Part 6. Bechtel and Unsustainable Energy

Bechtel has played a major role in construction for the fossil fuel economy and the mining industry. As the environmental costs of our fossil fuel addictions become clearer, and the limits of our natural resource base loom closer, Bechtel must be held responsible for the role it has played in moving our country toward further dependency on unsustainable energy practices. Bechtel boasts on its website of its involvement in more than 350 fossil-fuel power plants. It has built a vast network of oil pipelines in the U.S., Canada, the Middle East, Eastern Europe and Colombia. Bechtel is also involved in mining operations in Chile, Papua New Guinea, and other places where toxic waste has polluted land, water and caused deaths among the local population.

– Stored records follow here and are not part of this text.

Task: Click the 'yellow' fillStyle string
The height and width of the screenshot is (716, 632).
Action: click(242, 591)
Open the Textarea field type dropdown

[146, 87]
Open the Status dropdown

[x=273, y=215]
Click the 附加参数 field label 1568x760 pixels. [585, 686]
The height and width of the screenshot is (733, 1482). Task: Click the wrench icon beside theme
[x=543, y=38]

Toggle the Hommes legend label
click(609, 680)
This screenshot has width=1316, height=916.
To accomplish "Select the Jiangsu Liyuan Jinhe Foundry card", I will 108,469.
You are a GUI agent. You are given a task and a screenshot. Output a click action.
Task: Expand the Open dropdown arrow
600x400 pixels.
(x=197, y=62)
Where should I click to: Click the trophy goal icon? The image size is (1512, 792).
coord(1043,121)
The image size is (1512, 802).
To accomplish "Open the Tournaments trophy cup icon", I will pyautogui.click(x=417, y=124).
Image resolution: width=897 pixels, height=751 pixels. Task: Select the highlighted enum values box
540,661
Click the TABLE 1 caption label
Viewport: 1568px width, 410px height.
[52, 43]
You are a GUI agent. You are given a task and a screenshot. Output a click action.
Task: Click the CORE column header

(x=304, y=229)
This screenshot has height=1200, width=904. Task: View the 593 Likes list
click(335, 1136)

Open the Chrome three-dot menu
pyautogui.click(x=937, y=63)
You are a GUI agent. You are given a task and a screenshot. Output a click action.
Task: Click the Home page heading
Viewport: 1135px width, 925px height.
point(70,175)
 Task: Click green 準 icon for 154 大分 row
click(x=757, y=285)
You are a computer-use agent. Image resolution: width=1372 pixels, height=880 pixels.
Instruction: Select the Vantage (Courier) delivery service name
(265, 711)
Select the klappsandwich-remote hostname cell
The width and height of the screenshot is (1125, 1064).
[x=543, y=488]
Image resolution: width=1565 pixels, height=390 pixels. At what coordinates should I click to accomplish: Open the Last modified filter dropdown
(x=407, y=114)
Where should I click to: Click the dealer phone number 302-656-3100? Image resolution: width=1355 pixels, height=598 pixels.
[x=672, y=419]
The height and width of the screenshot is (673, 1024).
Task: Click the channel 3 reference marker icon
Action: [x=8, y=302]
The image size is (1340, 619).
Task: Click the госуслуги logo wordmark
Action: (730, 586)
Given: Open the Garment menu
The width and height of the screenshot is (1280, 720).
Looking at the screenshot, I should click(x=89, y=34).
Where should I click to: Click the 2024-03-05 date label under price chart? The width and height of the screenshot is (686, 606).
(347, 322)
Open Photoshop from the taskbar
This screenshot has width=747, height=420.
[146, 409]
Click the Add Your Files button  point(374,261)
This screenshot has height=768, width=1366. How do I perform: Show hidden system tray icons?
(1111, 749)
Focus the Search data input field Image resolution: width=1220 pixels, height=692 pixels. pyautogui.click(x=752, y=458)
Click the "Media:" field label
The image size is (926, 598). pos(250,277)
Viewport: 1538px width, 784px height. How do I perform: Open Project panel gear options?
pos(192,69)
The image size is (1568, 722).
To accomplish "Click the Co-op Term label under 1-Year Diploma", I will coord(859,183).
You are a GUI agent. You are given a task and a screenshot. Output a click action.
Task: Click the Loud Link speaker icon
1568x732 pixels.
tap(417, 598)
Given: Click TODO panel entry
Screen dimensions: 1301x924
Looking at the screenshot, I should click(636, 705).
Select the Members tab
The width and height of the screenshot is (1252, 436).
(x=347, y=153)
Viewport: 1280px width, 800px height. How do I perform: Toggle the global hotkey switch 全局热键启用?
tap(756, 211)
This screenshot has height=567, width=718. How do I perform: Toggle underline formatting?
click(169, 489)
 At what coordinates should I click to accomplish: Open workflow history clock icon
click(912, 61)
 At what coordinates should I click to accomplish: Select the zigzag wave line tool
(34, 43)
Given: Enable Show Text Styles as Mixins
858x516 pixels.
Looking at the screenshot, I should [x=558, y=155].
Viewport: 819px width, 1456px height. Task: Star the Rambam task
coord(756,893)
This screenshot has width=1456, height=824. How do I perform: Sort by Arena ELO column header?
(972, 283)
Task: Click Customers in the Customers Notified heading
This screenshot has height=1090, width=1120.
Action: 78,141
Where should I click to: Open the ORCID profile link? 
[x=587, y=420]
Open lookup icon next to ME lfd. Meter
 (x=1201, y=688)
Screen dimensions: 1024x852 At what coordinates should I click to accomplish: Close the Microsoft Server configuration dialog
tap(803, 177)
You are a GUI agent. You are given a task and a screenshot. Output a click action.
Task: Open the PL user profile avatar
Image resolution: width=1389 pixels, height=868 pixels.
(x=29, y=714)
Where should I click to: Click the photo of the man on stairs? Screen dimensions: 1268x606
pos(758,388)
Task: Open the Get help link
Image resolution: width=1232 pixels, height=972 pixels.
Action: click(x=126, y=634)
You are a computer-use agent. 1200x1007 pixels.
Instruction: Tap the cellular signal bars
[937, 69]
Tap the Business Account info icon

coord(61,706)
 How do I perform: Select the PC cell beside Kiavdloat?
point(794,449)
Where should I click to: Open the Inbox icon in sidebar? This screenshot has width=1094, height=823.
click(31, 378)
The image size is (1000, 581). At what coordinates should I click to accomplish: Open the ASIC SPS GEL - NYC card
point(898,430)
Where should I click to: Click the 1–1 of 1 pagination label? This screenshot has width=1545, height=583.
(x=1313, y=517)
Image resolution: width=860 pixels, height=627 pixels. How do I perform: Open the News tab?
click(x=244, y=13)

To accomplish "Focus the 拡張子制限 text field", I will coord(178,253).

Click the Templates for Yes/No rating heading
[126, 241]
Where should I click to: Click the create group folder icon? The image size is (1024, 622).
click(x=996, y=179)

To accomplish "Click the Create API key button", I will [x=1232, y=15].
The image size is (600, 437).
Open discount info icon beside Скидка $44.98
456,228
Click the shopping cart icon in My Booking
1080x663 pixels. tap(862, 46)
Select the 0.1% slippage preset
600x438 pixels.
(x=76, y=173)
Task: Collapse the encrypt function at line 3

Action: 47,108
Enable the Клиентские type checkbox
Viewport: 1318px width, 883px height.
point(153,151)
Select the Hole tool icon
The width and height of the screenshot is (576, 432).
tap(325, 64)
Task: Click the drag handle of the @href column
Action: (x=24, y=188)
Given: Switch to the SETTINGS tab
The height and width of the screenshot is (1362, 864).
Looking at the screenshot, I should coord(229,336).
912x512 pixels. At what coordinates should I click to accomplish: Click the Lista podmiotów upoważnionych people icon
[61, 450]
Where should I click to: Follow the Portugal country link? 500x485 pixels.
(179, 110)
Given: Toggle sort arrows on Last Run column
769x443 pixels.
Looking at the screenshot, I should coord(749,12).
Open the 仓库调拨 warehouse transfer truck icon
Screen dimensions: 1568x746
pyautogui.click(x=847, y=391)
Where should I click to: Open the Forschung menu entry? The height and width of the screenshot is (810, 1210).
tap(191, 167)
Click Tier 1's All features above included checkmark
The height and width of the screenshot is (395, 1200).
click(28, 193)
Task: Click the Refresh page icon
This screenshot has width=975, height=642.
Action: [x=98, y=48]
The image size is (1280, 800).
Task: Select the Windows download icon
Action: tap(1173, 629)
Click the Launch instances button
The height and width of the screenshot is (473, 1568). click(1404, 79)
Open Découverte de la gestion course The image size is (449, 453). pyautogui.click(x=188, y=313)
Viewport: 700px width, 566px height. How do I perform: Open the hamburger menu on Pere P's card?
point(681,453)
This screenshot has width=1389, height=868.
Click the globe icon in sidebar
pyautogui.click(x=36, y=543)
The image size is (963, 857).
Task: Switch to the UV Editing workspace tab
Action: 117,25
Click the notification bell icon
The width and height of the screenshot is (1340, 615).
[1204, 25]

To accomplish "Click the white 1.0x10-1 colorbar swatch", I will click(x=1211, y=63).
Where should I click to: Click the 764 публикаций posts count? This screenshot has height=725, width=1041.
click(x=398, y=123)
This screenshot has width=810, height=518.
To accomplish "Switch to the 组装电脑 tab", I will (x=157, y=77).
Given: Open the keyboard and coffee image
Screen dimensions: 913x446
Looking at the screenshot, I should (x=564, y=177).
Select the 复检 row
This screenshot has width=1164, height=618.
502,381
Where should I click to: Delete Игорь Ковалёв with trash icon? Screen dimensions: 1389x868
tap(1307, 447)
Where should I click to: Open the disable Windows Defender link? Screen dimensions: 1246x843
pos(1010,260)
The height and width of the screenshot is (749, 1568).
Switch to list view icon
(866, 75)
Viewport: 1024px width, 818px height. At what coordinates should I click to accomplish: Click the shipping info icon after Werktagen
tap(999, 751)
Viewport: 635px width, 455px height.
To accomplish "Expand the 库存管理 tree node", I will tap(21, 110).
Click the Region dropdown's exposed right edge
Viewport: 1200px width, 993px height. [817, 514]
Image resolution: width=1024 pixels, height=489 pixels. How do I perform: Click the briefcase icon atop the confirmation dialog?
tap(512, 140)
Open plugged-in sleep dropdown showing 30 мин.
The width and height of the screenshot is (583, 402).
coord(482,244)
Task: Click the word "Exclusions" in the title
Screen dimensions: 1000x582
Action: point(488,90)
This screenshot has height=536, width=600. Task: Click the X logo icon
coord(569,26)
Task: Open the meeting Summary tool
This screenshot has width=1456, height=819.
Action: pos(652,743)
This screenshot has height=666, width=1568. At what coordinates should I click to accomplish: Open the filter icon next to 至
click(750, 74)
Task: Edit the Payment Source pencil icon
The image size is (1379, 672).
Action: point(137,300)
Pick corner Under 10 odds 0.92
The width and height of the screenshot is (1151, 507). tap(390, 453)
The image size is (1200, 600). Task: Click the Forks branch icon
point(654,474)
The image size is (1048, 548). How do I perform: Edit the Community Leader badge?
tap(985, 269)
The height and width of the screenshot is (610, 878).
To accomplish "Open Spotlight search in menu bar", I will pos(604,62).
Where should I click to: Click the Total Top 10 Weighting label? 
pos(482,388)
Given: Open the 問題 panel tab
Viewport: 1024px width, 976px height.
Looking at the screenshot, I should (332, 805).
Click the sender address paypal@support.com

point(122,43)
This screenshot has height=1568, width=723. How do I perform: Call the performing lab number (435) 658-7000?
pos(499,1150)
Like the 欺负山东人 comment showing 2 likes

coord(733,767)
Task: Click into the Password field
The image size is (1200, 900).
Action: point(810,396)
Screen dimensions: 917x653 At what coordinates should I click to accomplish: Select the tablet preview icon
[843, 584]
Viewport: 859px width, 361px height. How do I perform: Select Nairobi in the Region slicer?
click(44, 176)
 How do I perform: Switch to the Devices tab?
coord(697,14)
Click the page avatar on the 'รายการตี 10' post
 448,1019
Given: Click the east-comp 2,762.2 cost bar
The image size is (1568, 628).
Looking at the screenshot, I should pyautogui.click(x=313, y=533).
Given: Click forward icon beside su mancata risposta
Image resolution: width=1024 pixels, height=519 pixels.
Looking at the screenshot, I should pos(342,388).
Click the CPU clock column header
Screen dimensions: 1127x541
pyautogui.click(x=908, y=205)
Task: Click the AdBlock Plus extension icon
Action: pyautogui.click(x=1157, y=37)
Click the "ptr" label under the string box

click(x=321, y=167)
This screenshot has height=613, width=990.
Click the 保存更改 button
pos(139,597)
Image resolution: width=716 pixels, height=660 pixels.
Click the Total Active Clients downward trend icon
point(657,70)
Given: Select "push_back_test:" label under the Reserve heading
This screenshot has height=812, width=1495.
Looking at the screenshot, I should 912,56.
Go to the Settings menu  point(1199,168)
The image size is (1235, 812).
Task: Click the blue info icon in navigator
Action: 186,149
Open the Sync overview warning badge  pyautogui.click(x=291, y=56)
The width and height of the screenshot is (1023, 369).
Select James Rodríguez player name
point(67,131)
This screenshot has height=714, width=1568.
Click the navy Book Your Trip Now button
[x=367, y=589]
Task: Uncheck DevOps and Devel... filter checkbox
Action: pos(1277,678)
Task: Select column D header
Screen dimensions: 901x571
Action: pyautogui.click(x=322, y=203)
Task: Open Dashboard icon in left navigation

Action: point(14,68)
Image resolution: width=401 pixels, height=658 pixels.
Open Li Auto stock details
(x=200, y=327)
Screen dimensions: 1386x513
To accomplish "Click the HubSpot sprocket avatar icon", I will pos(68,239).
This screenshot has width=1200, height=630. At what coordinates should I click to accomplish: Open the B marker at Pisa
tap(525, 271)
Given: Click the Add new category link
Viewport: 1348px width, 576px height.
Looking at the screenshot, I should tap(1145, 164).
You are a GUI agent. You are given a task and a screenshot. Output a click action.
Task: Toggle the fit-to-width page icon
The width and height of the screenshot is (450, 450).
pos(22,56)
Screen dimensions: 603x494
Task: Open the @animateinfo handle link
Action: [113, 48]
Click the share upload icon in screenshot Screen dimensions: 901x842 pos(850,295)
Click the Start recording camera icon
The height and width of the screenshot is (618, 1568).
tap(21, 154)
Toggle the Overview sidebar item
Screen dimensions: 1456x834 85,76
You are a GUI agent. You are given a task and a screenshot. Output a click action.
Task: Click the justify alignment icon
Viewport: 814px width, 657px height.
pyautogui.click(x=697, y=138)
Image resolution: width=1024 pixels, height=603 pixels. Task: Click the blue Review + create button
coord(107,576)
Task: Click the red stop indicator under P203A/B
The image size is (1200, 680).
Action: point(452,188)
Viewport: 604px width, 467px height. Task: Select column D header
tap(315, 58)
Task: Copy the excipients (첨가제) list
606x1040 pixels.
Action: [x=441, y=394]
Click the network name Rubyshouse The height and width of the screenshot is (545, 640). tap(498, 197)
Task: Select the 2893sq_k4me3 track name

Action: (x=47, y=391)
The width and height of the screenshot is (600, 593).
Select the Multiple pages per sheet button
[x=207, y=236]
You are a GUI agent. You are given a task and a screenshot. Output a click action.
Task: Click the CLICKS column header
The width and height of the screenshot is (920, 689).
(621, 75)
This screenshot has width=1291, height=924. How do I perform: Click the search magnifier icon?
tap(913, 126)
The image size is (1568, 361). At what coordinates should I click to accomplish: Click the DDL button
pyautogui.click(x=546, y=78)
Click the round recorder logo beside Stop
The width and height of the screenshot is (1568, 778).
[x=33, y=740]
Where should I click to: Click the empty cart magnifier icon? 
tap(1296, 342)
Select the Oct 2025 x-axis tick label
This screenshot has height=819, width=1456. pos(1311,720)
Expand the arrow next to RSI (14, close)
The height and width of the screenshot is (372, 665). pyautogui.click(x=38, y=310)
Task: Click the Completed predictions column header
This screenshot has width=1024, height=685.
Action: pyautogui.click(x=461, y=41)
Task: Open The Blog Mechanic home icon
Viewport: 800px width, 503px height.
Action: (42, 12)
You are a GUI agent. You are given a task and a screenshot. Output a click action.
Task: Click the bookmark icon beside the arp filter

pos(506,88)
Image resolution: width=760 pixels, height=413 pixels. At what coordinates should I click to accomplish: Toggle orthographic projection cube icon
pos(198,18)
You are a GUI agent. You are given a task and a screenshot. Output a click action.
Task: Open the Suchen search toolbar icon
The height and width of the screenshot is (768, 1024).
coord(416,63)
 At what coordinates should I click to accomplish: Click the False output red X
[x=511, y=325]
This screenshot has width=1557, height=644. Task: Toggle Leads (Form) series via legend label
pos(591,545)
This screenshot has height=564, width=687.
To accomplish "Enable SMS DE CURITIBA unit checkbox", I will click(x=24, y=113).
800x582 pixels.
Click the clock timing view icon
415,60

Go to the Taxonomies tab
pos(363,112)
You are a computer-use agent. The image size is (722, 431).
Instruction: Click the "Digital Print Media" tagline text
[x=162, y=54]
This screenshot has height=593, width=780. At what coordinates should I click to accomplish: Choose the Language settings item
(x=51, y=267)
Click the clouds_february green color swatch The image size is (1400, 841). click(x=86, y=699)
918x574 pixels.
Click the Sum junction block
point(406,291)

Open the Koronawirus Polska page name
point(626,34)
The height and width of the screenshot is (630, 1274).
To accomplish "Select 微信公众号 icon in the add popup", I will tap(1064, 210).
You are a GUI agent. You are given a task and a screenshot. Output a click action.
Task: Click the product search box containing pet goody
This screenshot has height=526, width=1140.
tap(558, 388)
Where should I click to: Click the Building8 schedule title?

Conclusions and Recommendations

The Bechtel Corporation has a shameful track record of reaping human, environmental and financial devastation in communities throughout the world-from Boston to Bulgaria to Bolivia. Rather than being rewarded for such behavior with control over many of Iraq's most valuable public resources, Bechtel should be held accountable for its past and current destructive practices and condemned by citizens of the world. If anything resembling ethical, transparent and accountable practices had prevailed in the contract decision-making process - such as open bidding practices, full public disclosure of the bidding documents, ensuring the corporation has a satisfactory record of integrity and business ethics - the Bechtel Corporation would certainly be excluded from business activities in Iraq. This section makes concrete recommendations to stop the Bush Administration from doling out contracts to undeserving firms with which it has close ties, including Bechtel and Halliburton.